I recently completed the largest painting I have ever done and amongst my friends and loved ones it has very good reviews. 
It's 3ft by 4ft in real life. I call it MooColic. It's acrylic on canvas.
I am not a masterful artist but I have a very creative side. I think my painting is a little bit whimsical and perhaps a little childish. if you didn't know me then you'd think i painted in an amateur way for the given affect. The sad truth is i've been practicing art my whole life and THIS is the best painting I've ever created. I've never been able to master detail. Sometimes people are born with the artistic talent. I've had to work at it. 
So I present to you
MooColic.
I attached the file. I'm new here so I don't know if it will show up in my message.


----------



## Susan Mulno (Apr 13, 2015)

It's great! Apparently you are a folk artist, that is not childish, it is one of my top favorites of genre!

Can't wait to see more.


----------



## TerryCurley (Jan 4, 2015)

It's a wonderful painting Linda.

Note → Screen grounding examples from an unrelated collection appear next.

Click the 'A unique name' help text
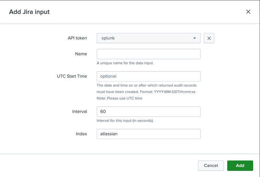The image size is (260, 177). [x=125, y=63]
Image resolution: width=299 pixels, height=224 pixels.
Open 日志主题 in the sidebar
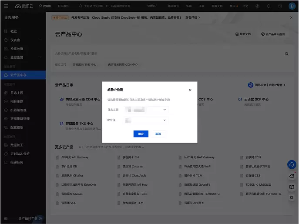tap(17, 93)
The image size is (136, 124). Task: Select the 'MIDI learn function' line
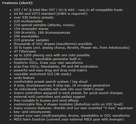tap(69, 119)
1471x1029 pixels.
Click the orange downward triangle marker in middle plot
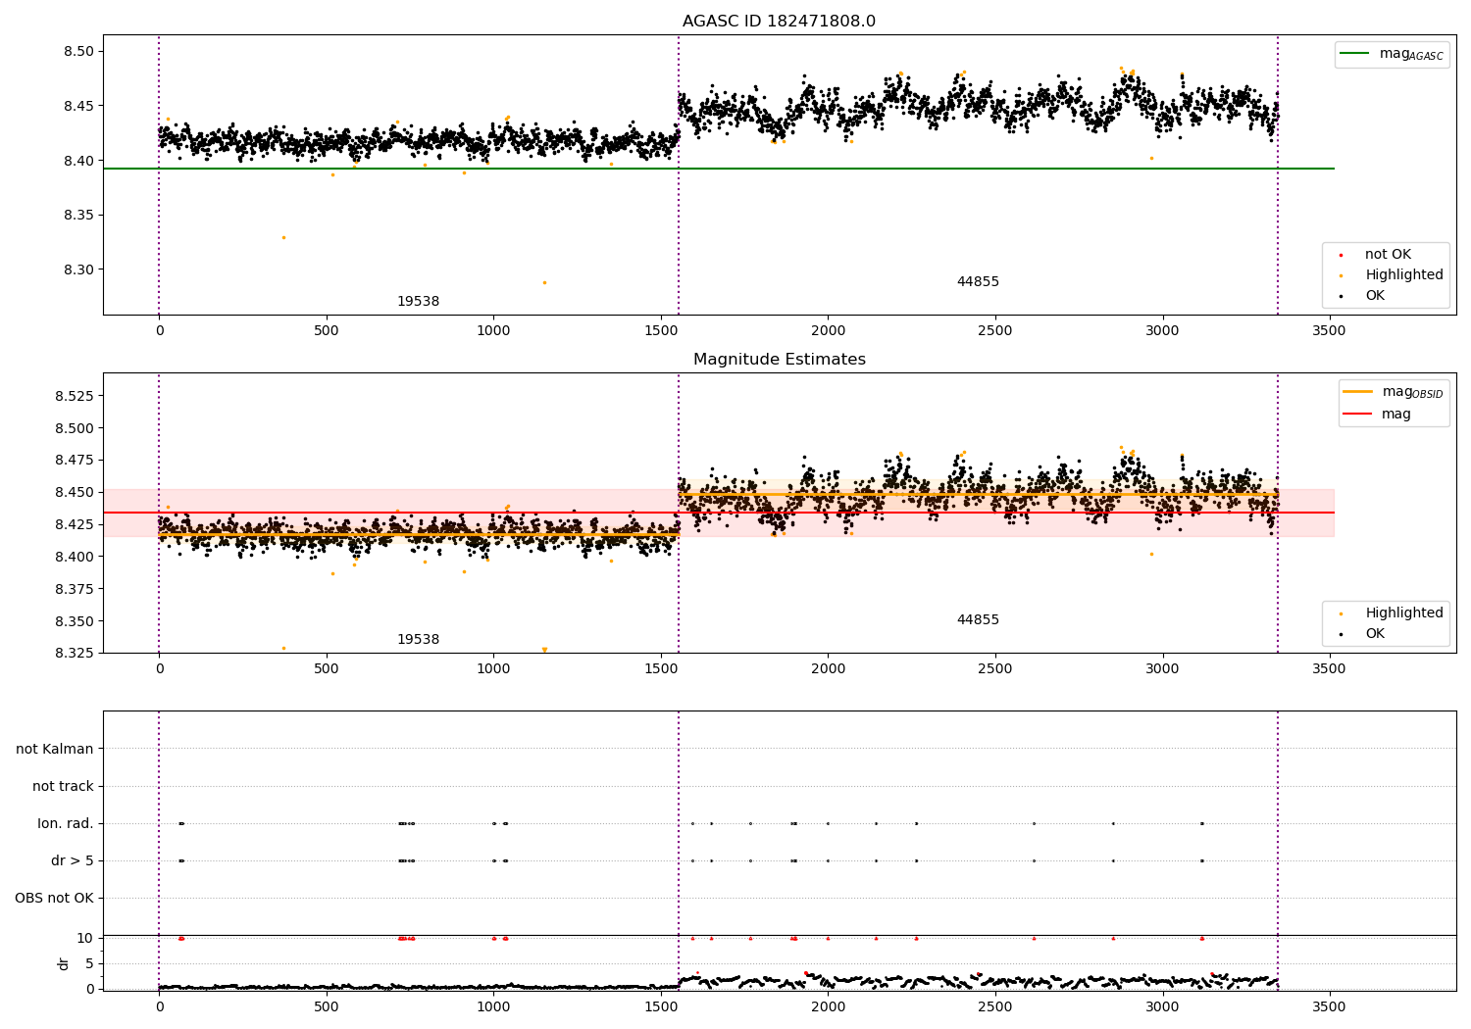click(544, 650)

I have done one painting as big as that and it can be overwhelming but also very rewarding. 

I'm short in the natural talent department but I love striving to do the best that I can and when something comes out really good it is so exciting. I know how you are feeling right now.


----------



## LindaMoo (May 24, 2016)

Susan Mulno said:


> It's great! Apparently you are a folk artist, that is not childish, it is one of my top favorites of genre!
> 
> Can't wait to see more.


Thank you! It's interesting that my painting fits a certain genre. I was not really aware of it. I googled Folk Art and I can see why you said that. My painting has a little more depth and detail than some other Folk Art but I think it could still be considered that!


----------



## LindaMoo (May 24, 2016)

TerryCurley said:


> It's a wonderful painting Linda. I have done one painting as big as that and it can be overwhelming but also very rewarding.
> 
> I'm short in the natural talent department but I love striving to do the best that I can and when something comes out really good it is so exciting. I know how you are feeling right now.


Thank you for your input! I'm glad you like my painting.


----------



## Liz (Jan 10, 2015)

Not bad, the painting reminds me of one of those pop up books for kids, the cows seem to kind of pop off the painting.


----------



## dickhutchings (Oct 6, 2015)

There's a place for us all in this world. I love this piece and I can only imagine how nice it must be in person on such a large canvas. If I haven't already said it, welcome to the forum!


----------